Johannes Hevelius (1611 – 1687) was a councillor and mayor of Danzig (Gdańsk), then part of the Polish-Lithuanian Commonwealth. As an astronomer he gained a reputation as "the founder of lunar topography" and described ten new constellations, seven of which are still recognized by astronomers.
Firmamentum Sobiescianum sive Uranographia (dated 1687), an atlas of constellations, 56 sheets, corresponding to his catalog, contains seven new constellations delineated by him which are still in use (plus some now considered obsolete):
Canes Venatici, Lacerta, Leo Minor, Lynx, Scutum, Sextans, and Vulpecula.
Obsolete: Cerberus, Mons Maenalus, and Triangulum Minus.
Prodromus Astronomiae is a star catalog created by Johannes Hevelius and published posthumously by his wife and research aid Elisabeth Hevelius in 1690. The catalog consists of the location of 1,564 stars listed by constellation.
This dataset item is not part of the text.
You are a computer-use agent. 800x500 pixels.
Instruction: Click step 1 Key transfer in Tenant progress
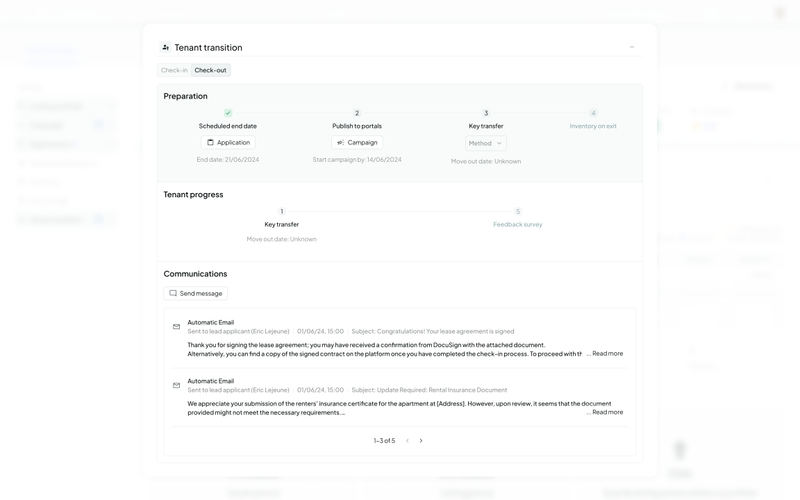point(282,211)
It consists of three separate parts: a preface (labeled Prodromus), a star catalog (named Catalogus Stellarum), and an atlas of constellations (named Firmamentum Sobiescianum, sive Uranographia).
Prodromus outlines the methodology and technology used in creating the star catalogue. It provides examples of the use of the sextant and quadrant by Johannes, in tandem with known positions of the sun, in calculating each stars' longitude and latitude.
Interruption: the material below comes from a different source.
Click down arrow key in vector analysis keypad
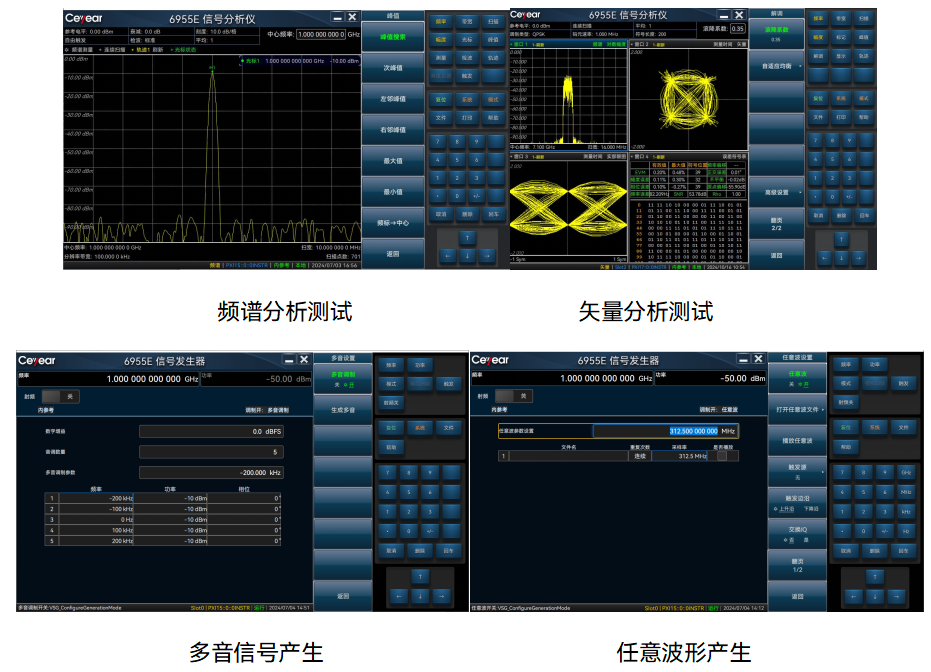931x672 pixels. (840, 258)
The written draft of the Catalogus Stellarum consists of 183 leaves, 145, alphabetized according to constellation, containing star positions.
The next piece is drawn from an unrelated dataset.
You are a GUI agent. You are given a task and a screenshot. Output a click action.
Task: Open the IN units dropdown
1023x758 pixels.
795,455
Firmamentum Sobiescianum, while technically part of the Prodromus Astronomiae as a well, was likely published separately and in tighter circulation. Housing its own cover page and page-numbering system, the atlas consisted of two hemispheres and 54 double-page plates of 73 constellations. Both the northern and southern hemispheres were centered on an ecliptic pole, and most star locations were all based off Johannes' own observations. Those that were not, the southern polar stars, were based on a catalog and map published in 1679 by Edmond Halley.